All of this can have massive downstream consequences that damage businesses’ relationships with their vendors and suppliers. They can also cause businesses to lose perks, such as discounts or speedy delivery of products and services, and they often even lead suppliers to refuse to work with a business again.

Reducing Delays and Minimizing Errors

Payments digitization can go a long way toward reducing delays and minimizing errors by delegating day-to-day processes such as payables, invoice processing and record keeping to artificial intelligence (AI)-based solutions.

This could significantly reduce the capacity for human error and accelerate complex calculations that tend to be tedious and time-consuming for human accountants.

Automating those processes means that recurring payments can be set up to pass through from invoice to payment with approvals of the purchase order already in place.

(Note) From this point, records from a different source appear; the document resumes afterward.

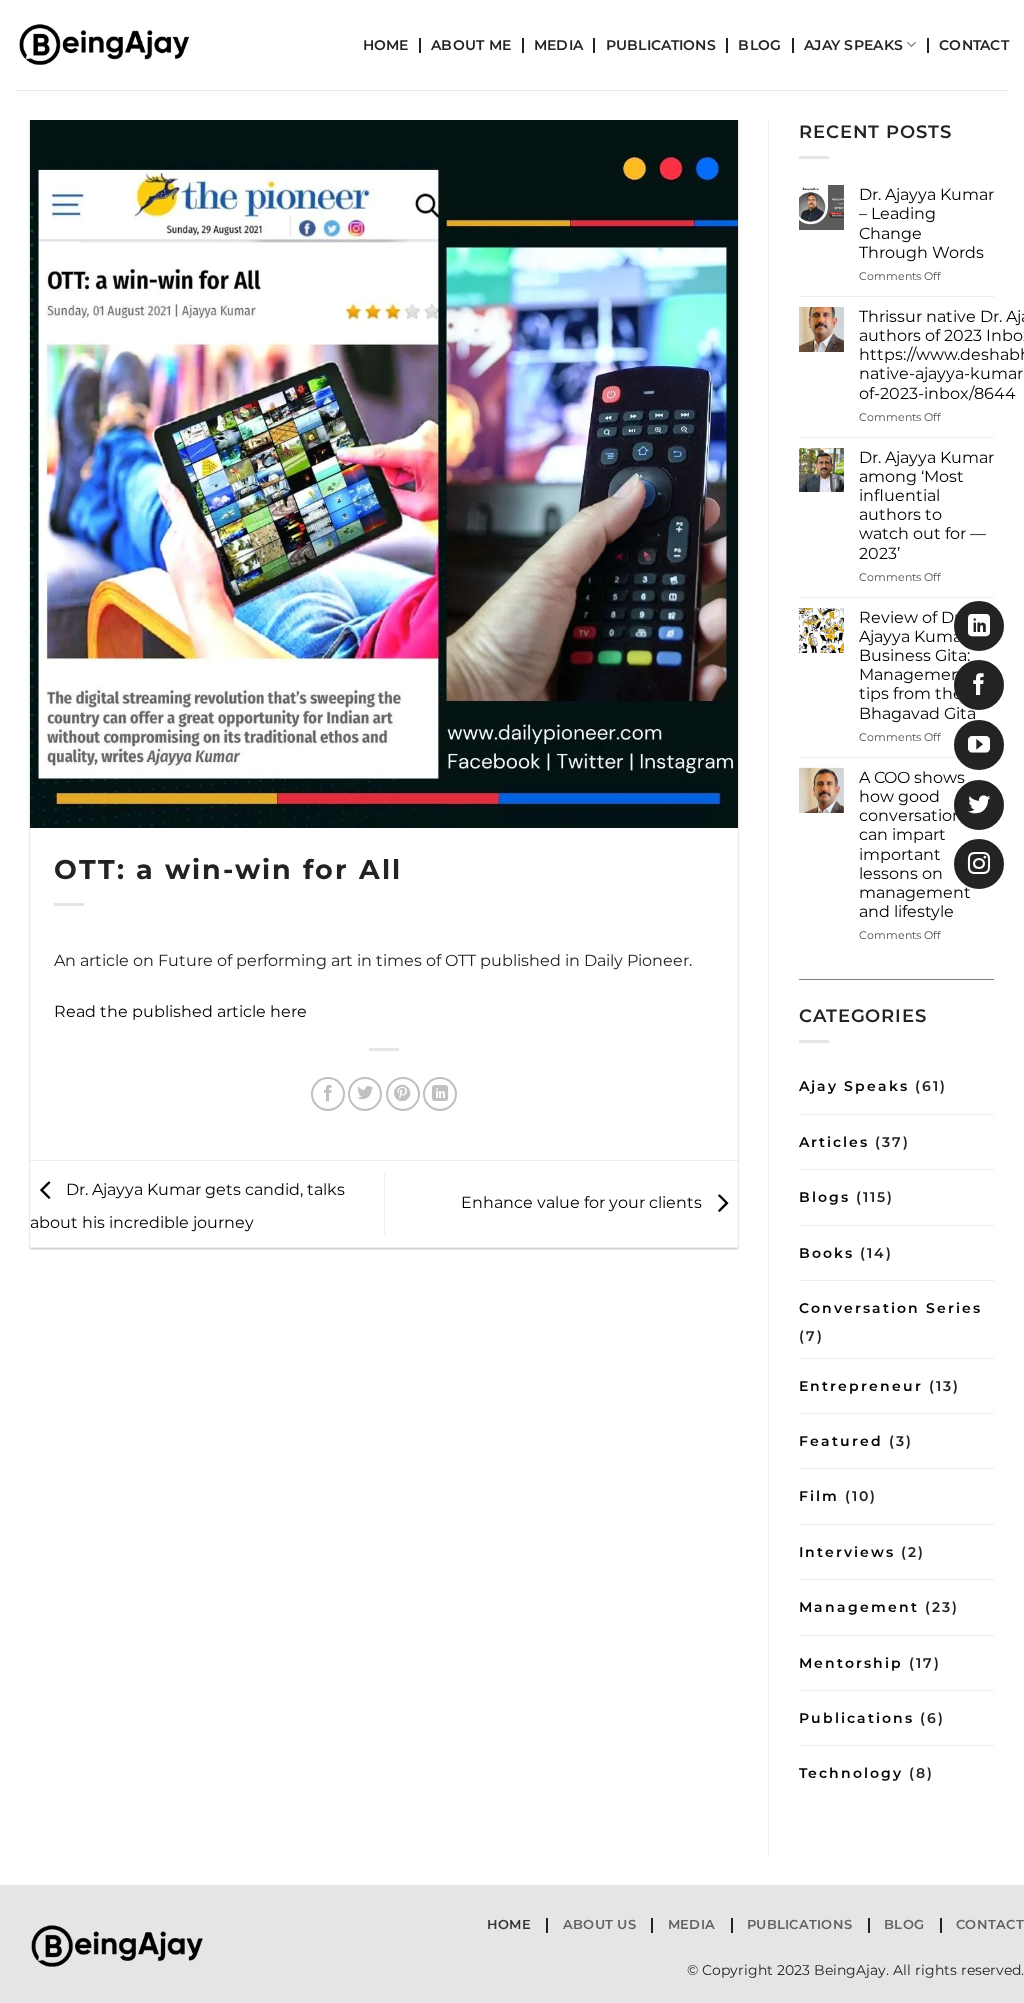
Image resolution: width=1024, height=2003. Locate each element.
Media (558, 45)
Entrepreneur (861, 1386)
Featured (841, 1441)
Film (819, 1496)
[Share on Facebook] (328, 1094)
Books (826, 1253)
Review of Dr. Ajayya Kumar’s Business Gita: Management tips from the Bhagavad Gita (919, 665)
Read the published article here (180, 1011)
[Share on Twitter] (365, 1094)
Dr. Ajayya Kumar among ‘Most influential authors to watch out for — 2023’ (926, 505)
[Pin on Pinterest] (403, 1094)
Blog (759, 45)
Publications (661, 45)
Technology (851, 1773)
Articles (834, 1142)
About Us (599, 1924)
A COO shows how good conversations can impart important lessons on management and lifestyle (915, 844)
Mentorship (851, 1663)
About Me (471, 45)
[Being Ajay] (115, 45)
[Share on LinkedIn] (440, 1094)
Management (859, 1607)
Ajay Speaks (853, 45)
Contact (974, 45)
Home (386, 45)
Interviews (847, 1552)
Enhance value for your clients (583, 1202)
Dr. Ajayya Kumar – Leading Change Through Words (926, 223)
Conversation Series (890, 1308)
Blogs (824, 1197)
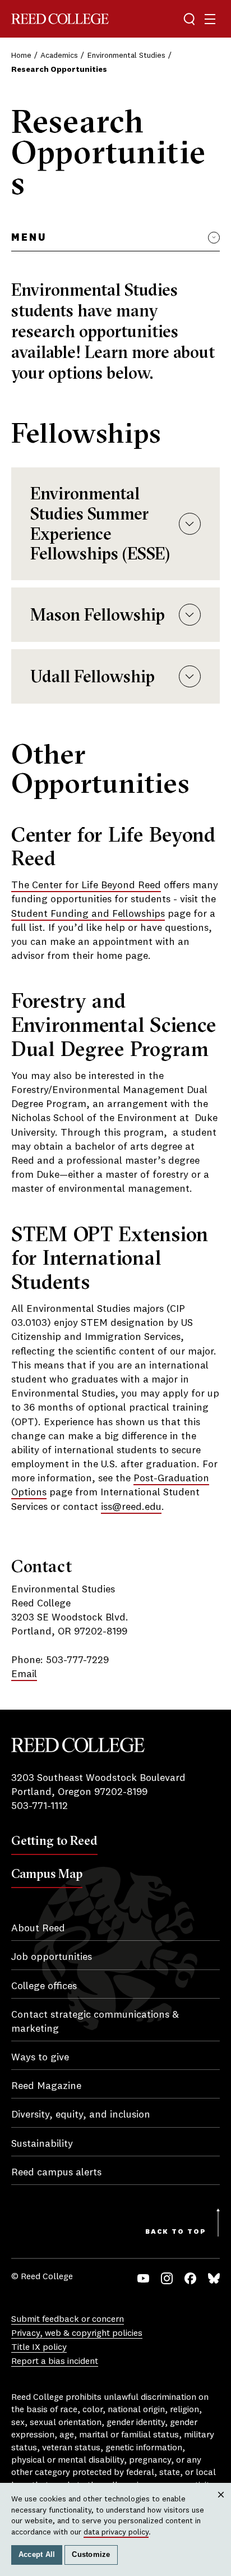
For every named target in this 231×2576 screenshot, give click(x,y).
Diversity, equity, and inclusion (80, 2115)
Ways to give (40, 2057)
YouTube (143, 2278)
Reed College (60, 18)
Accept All (37, 2555)
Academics (59, 55)
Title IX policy (39, 2347)
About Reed (38, 1928)
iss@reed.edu (131, 1507)
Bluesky (214, 2278)
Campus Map (46, 1873)
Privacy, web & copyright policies (76, 2333)
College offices (44, 1986)
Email (24, 1674)
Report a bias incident (54, 2361)
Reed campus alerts (56, 2173)
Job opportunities (51, 1957)
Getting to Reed (54, 1840)
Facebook (190, 2278)
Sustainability (42, 2144)
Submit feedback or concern (67, 2319)
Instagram (167, 2278)
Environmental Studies (126, 55)
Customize (91, 2555)
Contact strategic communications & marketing (95, 2022)
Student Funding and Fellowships (88, 914)
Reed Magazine (46, 2086)
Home (21, 55)
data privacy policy (116, 2532)
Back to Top (175, 2232)
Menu (29, 238)
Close (221, 2505)
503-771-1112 (39, 1806)
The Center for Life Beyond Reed (86, 885)
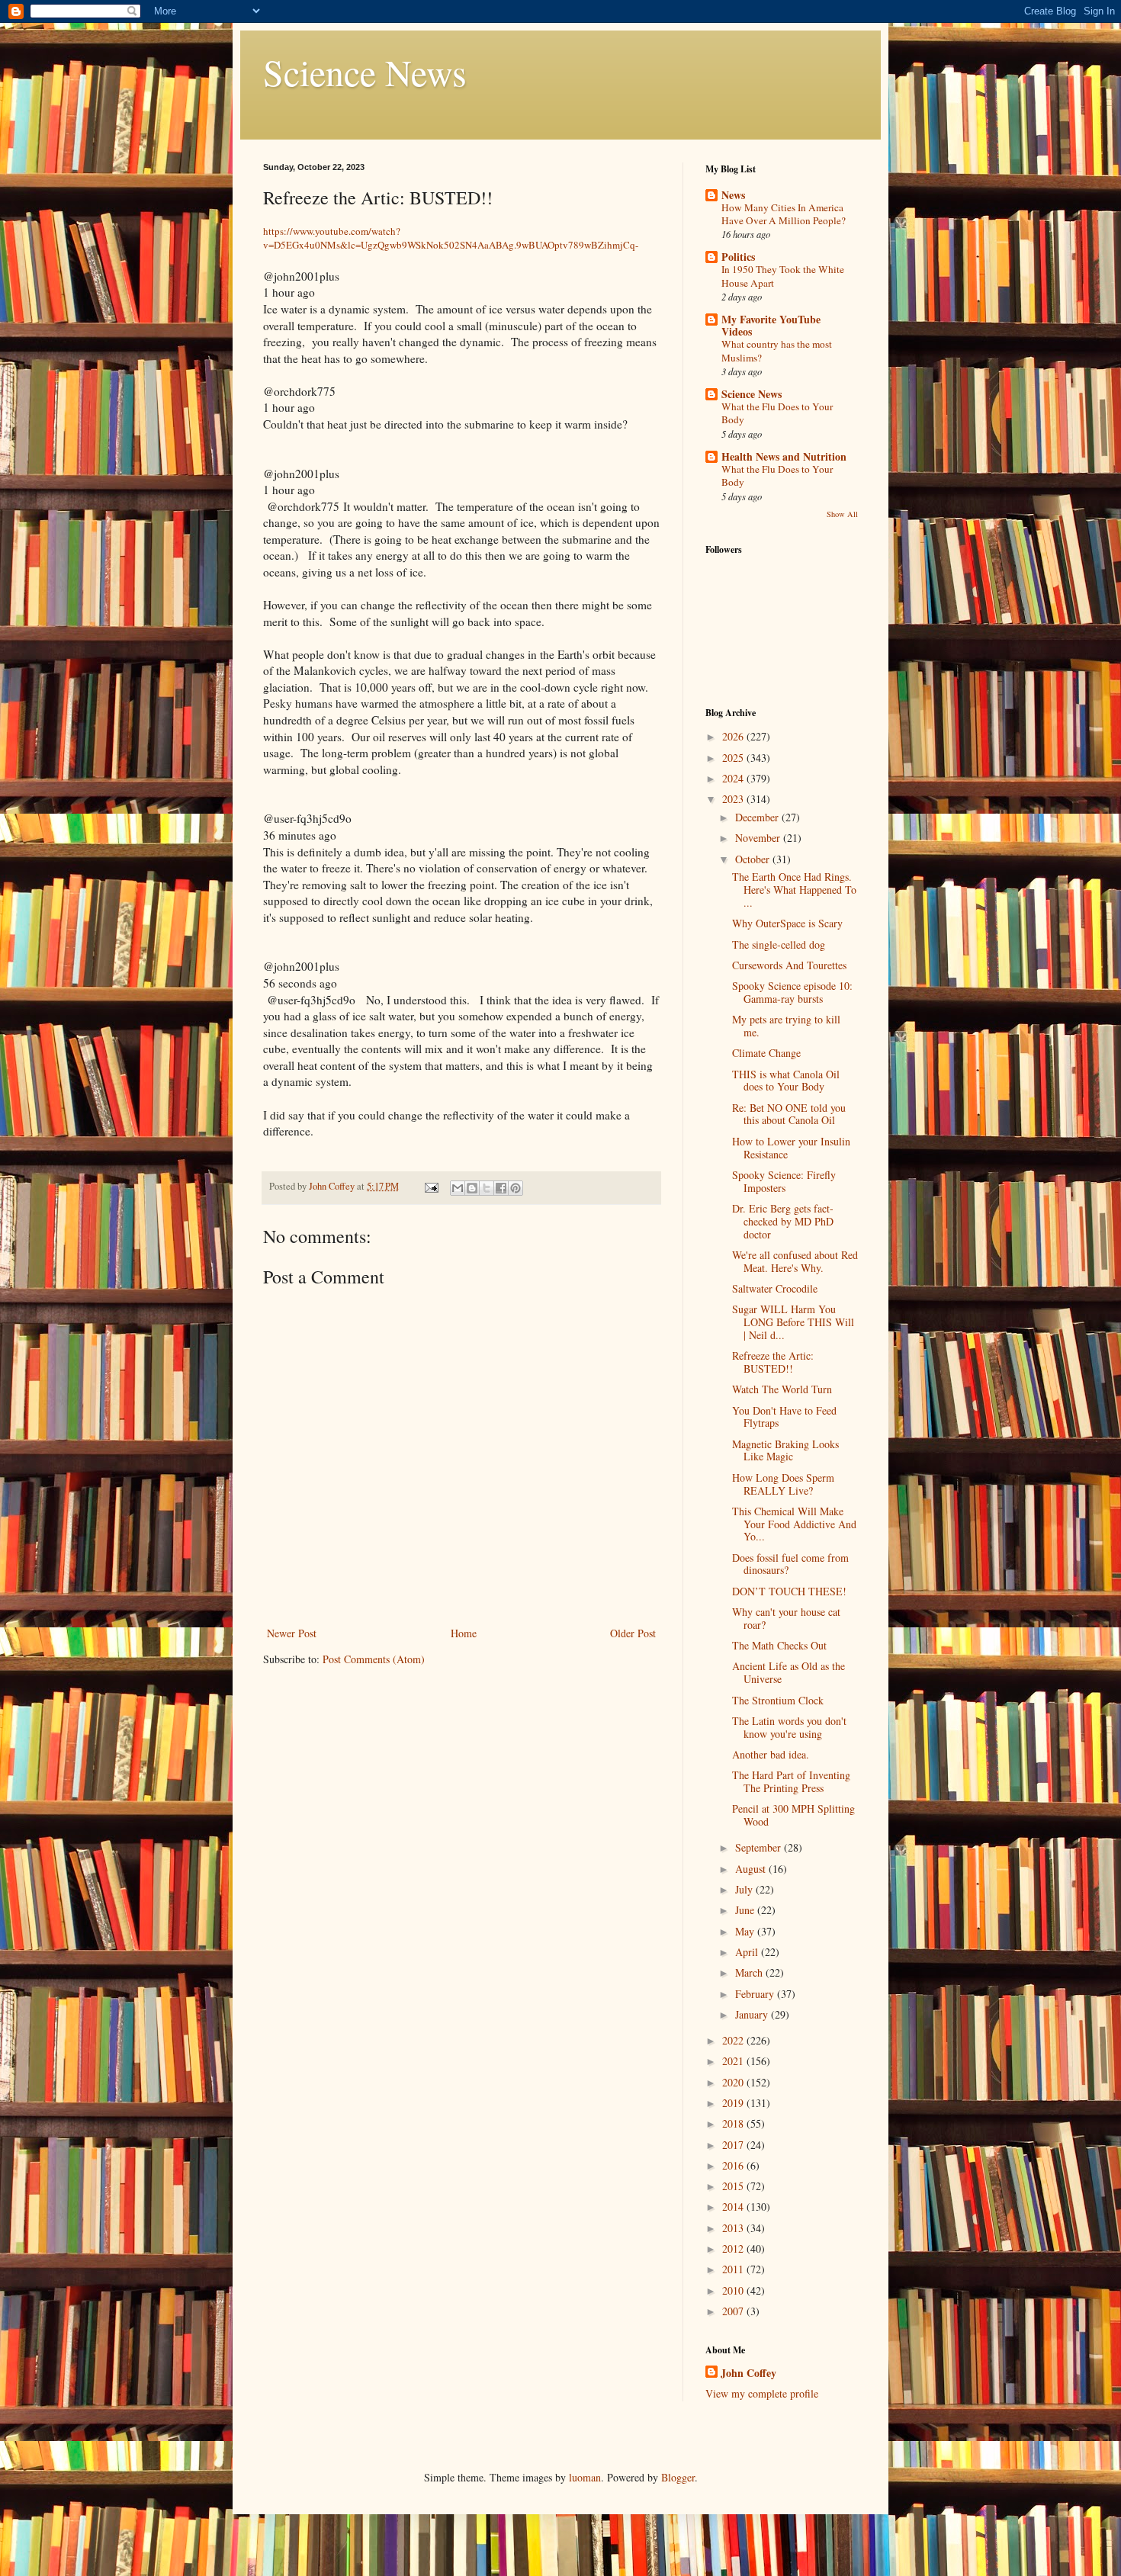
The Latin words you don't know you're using (789, 1727)
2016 (734, 2165)
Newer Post (291, 1633)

“You should be able to take the invoice all the way through to payment and have one person at the end make sure that ‘yes, all the dots lined up,’” Beanworks CEO Catherine Dahl told PYMNTS in an interview. “There are dashboards on a daily basis where the accounting team is managing the process, but they’re not doing the process.”

Read more: AI-Powered Payments Platforms Put Paper Processes on Watch

Shifting payments away from checks to automated digital transactions can provide a multitude of improvements throughout a business’s operations, including improved efficiencies, better working capital management and cost reductions.

Reaping the Benefits

In addition to improving supplier relationships, digitization can improve customer relationships. For example, payments digitization can make a business’s payments operations more transparent, allowing it to implement online portals that help customers view their payments journeys more holistically.

Customer relations can become more collaborative through this digitization, fostering an improved sense of loyalty and potentially driving improved conversion rates.

Payments are the lifeblood of any business, especially those that work with vendors to transact for goods and services.

For these businesses, B2B payments are such a ubiquitous, day-to-day reality that the businesses stand to gain innumerable benefits by taking these payments digital.

Chief financial officers (CFOs) are looking for any solution that can reduce payment delays and errors, and they are finding that automated and digitized payments systems show immense promise.

What’s more, automating and digitizing payments and the processes that surround them could allow accounting staff to focus more on big-picture operations, improving the company as a whole.